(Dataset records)
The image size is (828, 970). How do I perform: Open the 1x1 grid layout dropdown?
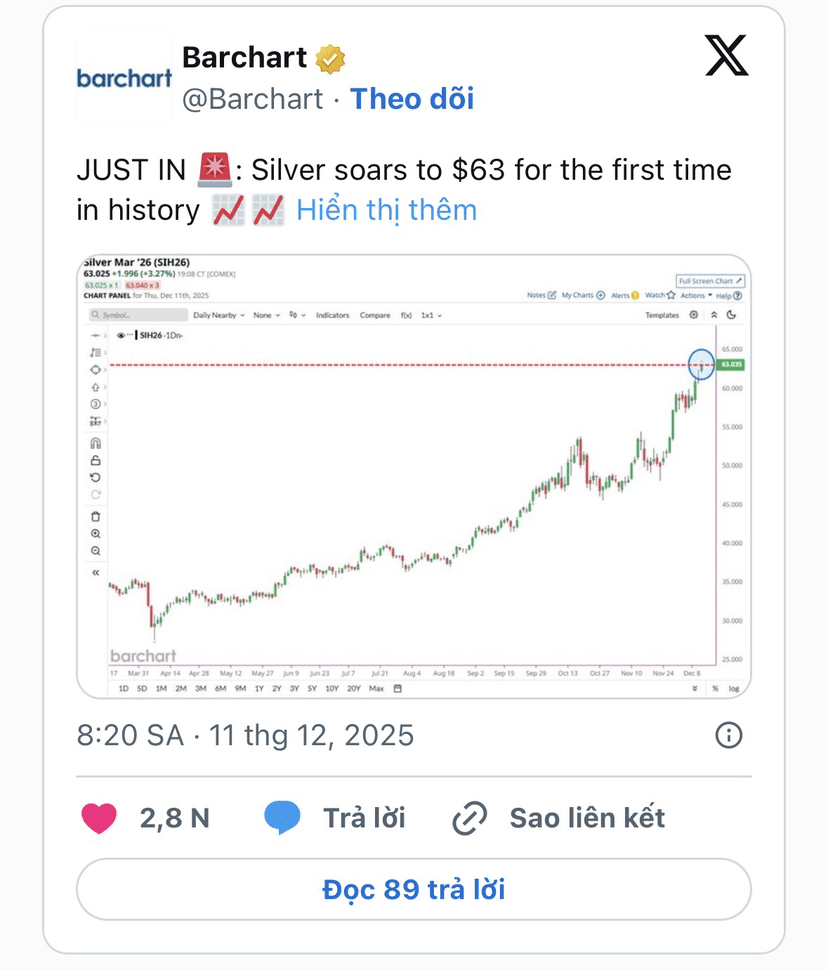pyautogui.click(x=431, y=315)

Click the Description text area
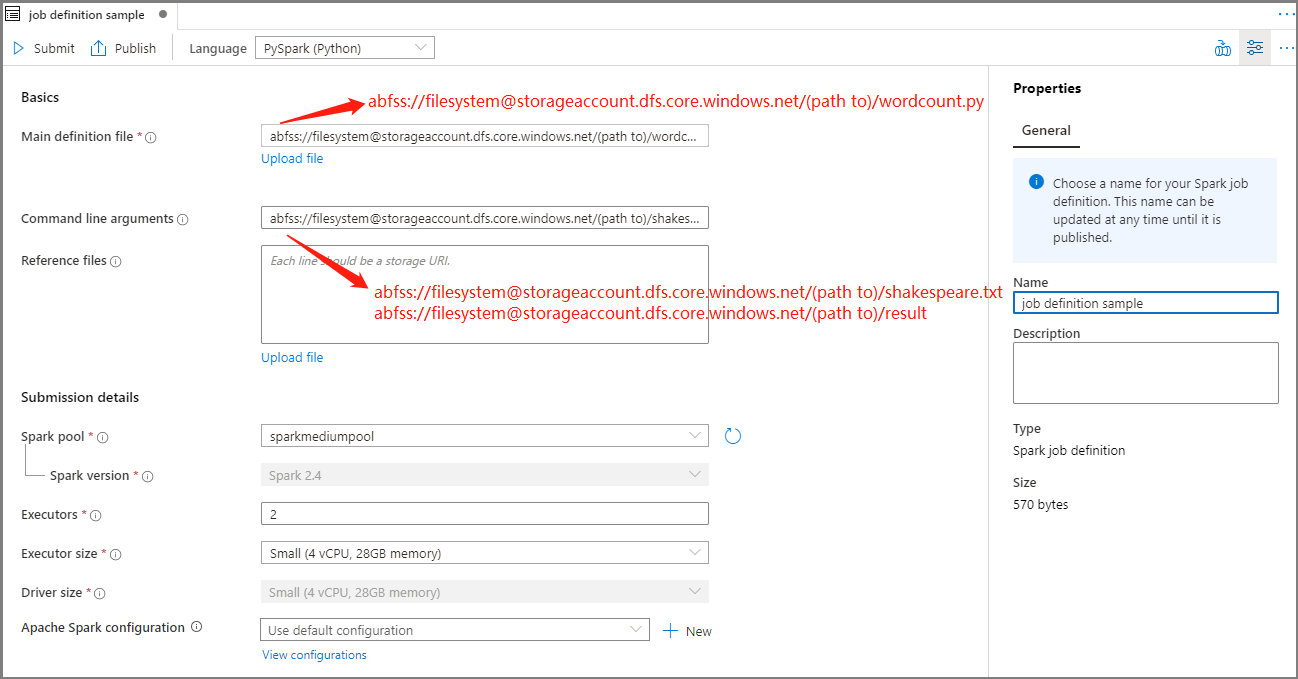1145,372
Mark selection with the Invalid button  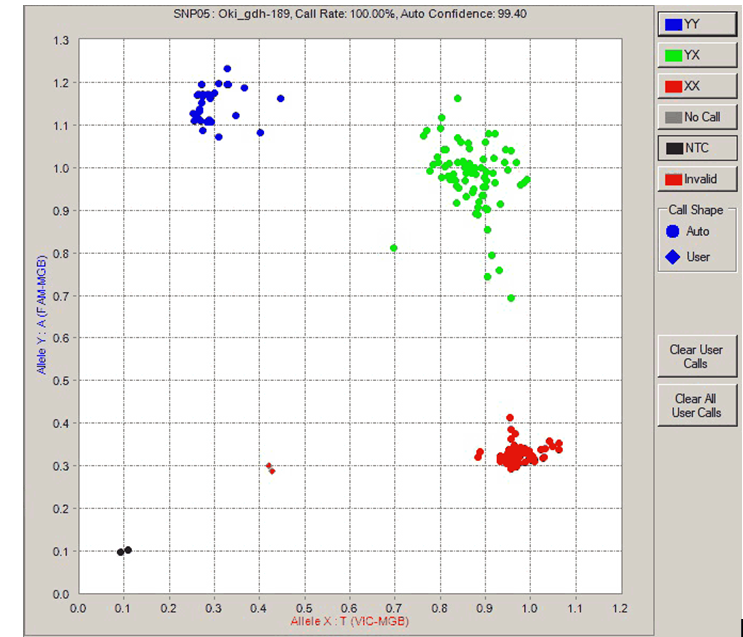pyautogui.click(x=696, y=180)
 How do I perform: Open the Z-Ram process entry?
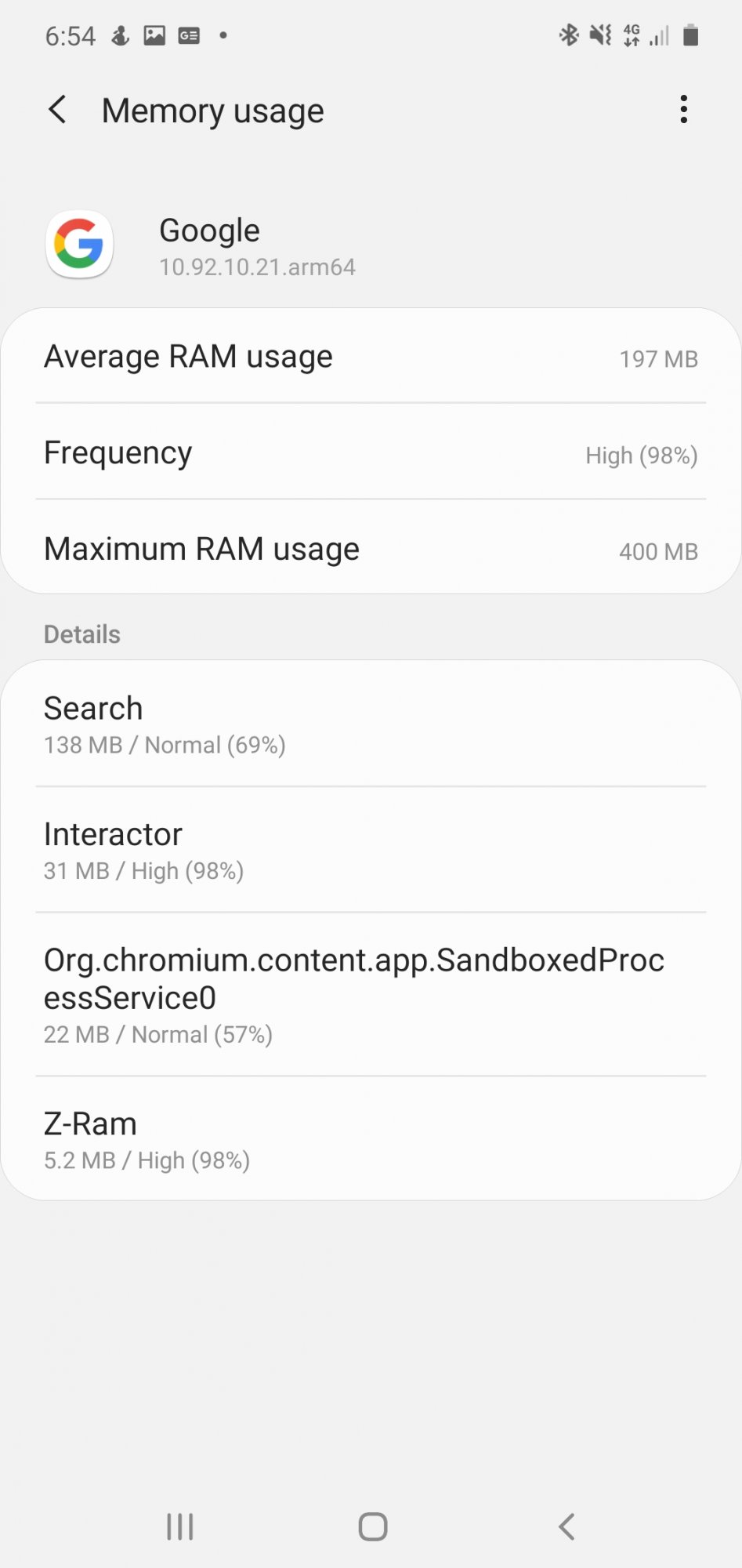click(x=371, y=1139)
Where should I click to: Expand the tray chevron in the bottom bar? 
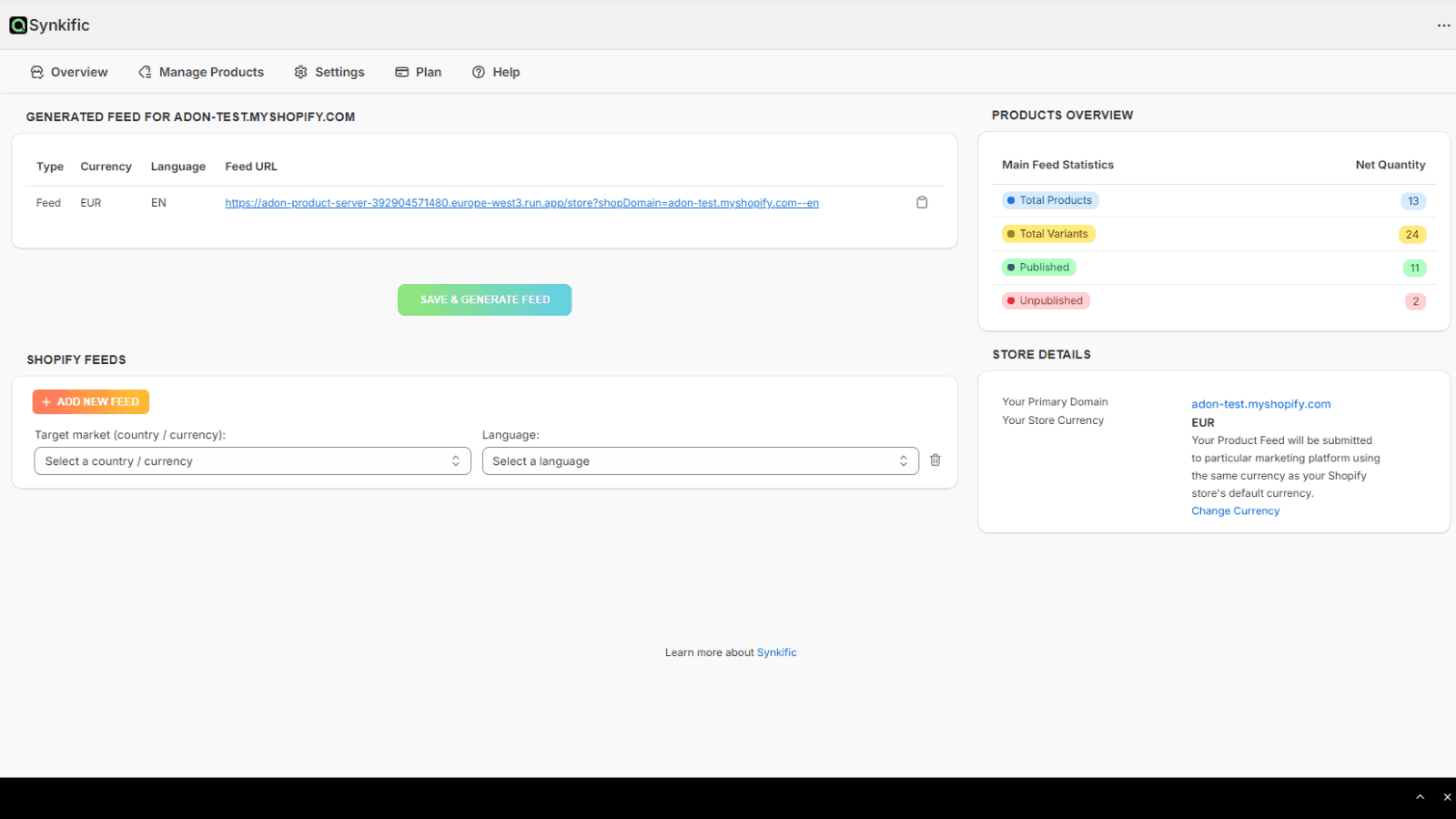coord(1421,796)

▸ Work to do:
Render the data as a numbered list, starting at the line that contains "Where should I" and ending at the last line of the data. Skip blank lines and leave the pictures out.

▸ Problem solution:
1. Where should I click to: Expand the tray chevron in the bottom bar? 
2. coord(1421,796)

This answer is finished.